Your goal
Could you return, exactly as written, every line from the one containing "Select the recommended 4 045,82 грн budget" through the last line of the entries below, leaving out the pictures?

§

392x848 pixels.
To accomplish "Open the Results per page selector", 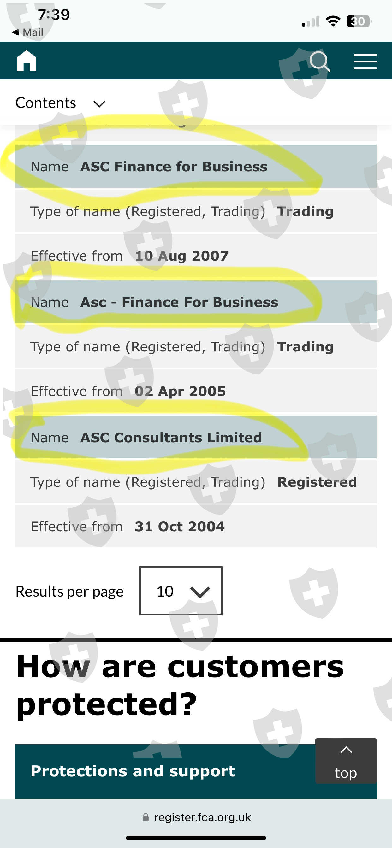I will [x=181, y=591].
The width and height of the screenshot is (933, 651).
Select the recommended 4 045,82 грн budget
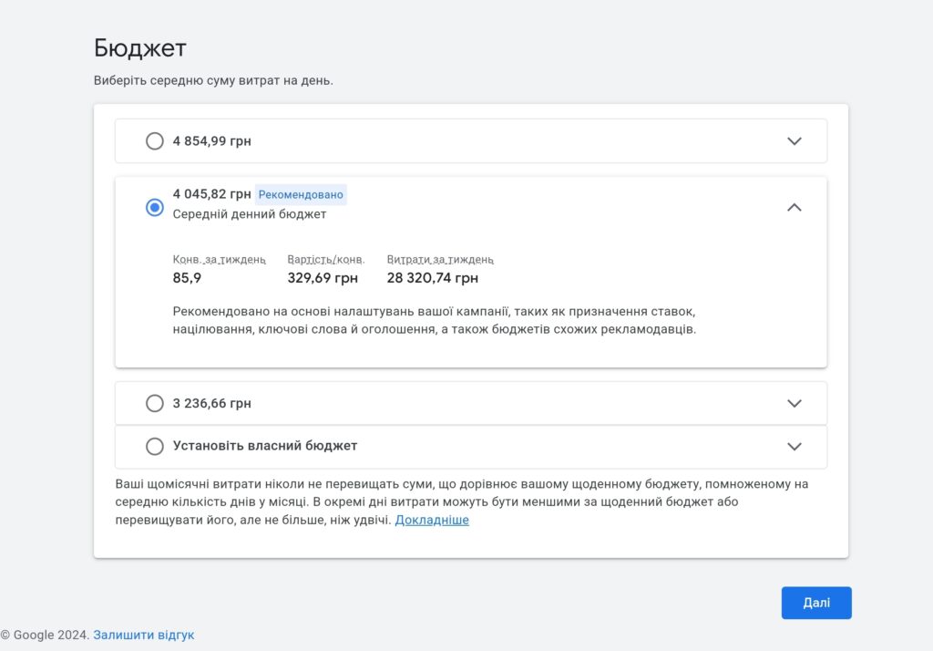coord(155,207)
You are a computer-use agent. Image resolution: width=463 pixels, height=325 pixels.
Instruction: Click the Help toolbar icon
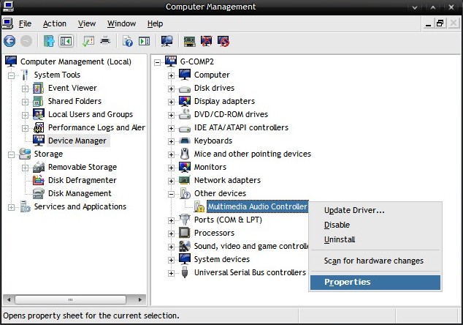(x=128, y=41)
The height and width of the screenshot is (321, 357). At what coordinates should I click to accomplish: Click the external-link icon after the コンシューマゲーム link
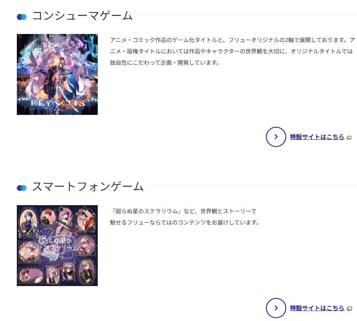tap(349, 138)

§

The answer
Select the recommended 4 045,82 грн budget
coord(155,207)
You are a computer-use agent. Image resolution: width=463 pixels, height=325 pixels.
Instruction: Click the Help toolbar icon
(x=128, y=41)
The height and width of the screenshot is (321, 357). At what coordinates should I click to accomplish: Click the external-link icon after the コンシューマゲーム link
tap(349, 138)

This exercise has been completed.